Fain sweeps into Cleopatra's Needle, a dance lounge adjacent to the promenade. The theme here is, of course, Egyptian -- the walls and columns are clad in hieroglyph-embossed stone. Fat, gold tassels hang from the backs of the sofas that are scattered around the lounge. Fain reaches to tug on one without breaking stride. "Will that last?" he asks. Passengers take tassels as souvenirs. The shipyard has already been asked to reinforce the stitching. "It will last," assures Kulovaara.
The group now heads farther aft, into the soaring three-level dining room. Scaffolding blocks the way. As Fain ducks and high-steps over the metal piping, he calls to Kulovaara: "Planters! Harri, I thought we agreed we were getting rid of those planters."
Kulovaara's memory is at least as acute as Fain's. "We agreed to leave them until we can clear out the scaffolding and see how they look. If they don't work, then there's another spot for them."
"And do you have marble to fill in the floor underneath if they're moved?" asks Fain.
"It's taken care of," says Kulovaara.
The world seems to be divided between two equally partisan camps: those who like cruise ships and those who wouldn't be caught dead on one of them.
Cruise-company executives know better. The world is divided, but between two different groups: those who have been on a cruise ship and have loved it, and those who haven't yet been on one.
Only 11% of Americans have ever taken a cruise. Of those, 94% say that a cruise vacation is as good as, or better than, a vacation on land. "That's amazing," says Fain. "Toys don't get that kind of approval rating. Even chocolate doesn't get that kind of approval rating."

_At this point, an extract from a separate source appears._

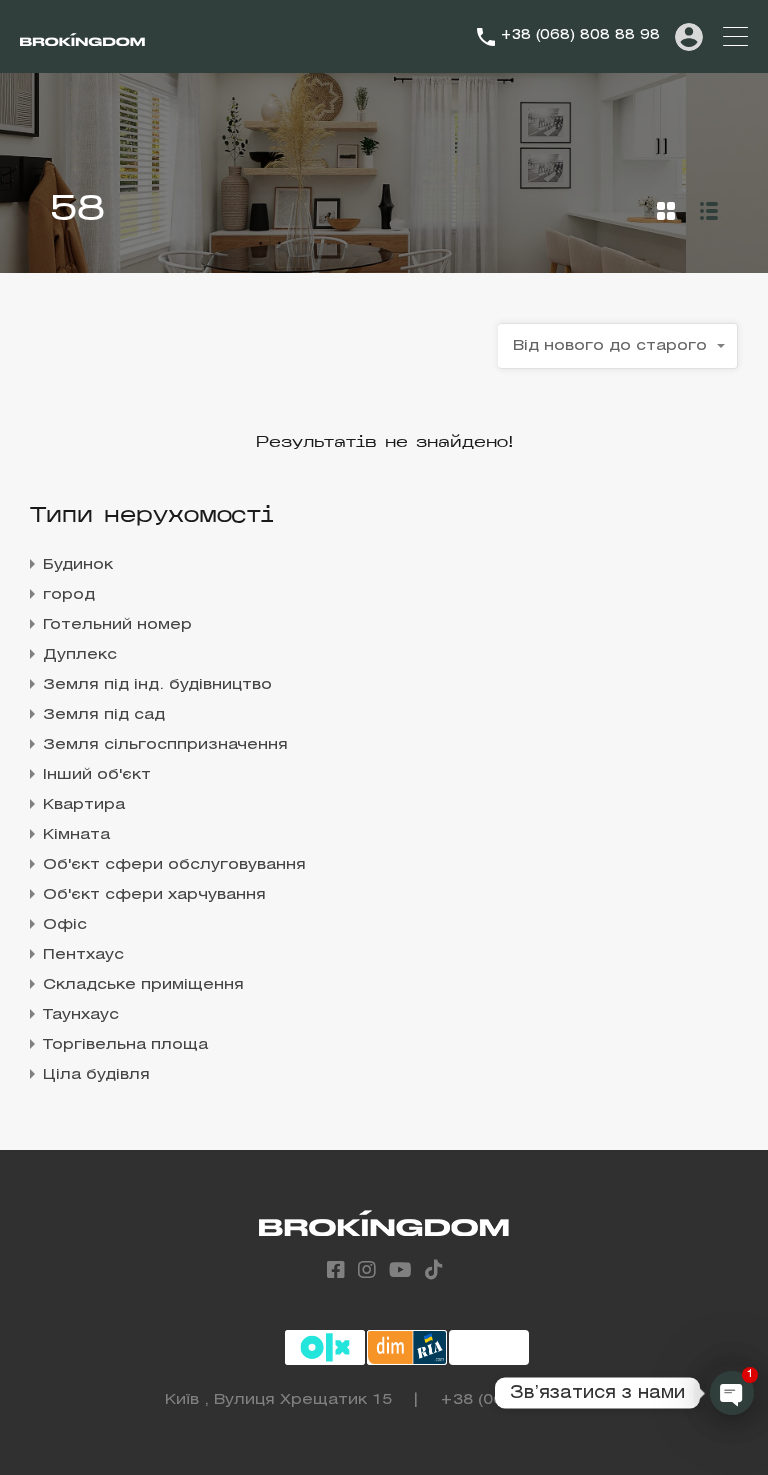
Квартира (84, 805)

Despite the fast-growing popularity of cruise ships -- nearly 6 million North American passengers boarded U.S.-based ships in 1999, up from about 1.5 million in 1980 -- cruises still get only a tiny slice of Americans' vacation time. Just 5% of people who take vacations longer than five days, and who are willing to spend $1,000 per person, take cruises.
Numbers like those can inspire an entire industry. About 120 cruise ships are now afloat; the industry has plans for 60 more through 2004. Royal Caribbean, which operates 17 ships under two different lines, carried 1.8 million passengers in 1998 -- almost as many as it carried during its first 20 years of operation. RCCL ships run at 105% capacity, on average. People are so eager for a berth that they'll accommodate a third or a fourth family member in one cabin.
Even without aggressively courting the uninitiated, RCCL sometimes has to turn away enough customers to fill five or six additional ships. Cruise-ship popularity is increasing so reliably that doing something that's different seems as if it would be wasted effort. So why not just keeping building what's already bringing in customers?
Because Royal Caribbean keeps thinking about the future. Demographics and preferences about leisure time are changing quickly. The useful commercial life of a cruise ship is 25 years. All told, Voyager and its two sister ships will cost more than the company's total net profits for the past 10 years. For the company to keep its fleet profitable, it must anticipate what will constitute a good vacation 10 years from now and continue to broaden the market for cruise ships. RCCL has to be as interested in noncruisers as it is in cruisers.
Thus Voyager of the Seas was born. Back in 1996, before Voyager had a name, a shipyard to be built in, or even a basic floor plan, it had a mission: Find a way to woo those people who wouldn't be caught dead on a cruise ship. The classic objections that people raise to vacationing on a cruise ship have remained the same for nearly 20 years: People worry about feeling trapped; they'd rather participate in activities than sit in a pool lounge all day long; they don't like having to eat in an elegant dining room, seven nights in a row, with strangers seated at their table; and they don't like having to eat at a set time.
Voyager tackled those objections. That's how it ended up with an in-line skating track, a kids-only pool, a rock-climbing wall, an English pub, a Johnny Rockets restaurant, and a roulette wheel so big that gamblers can ride around its rim as if it were a carousel.